## Brief
Copy out every line in the rows below that contains the word "icon".

## Data shown

******************************

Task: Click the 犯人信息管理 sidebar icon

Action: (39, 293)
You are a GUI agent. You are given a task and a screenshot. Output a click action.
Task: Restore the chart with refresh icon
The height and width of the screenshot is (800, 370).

******************************

## Written answer
Task: Click the 犯人信息管理 sidebar icon
Task: Restore the chart with refresh icon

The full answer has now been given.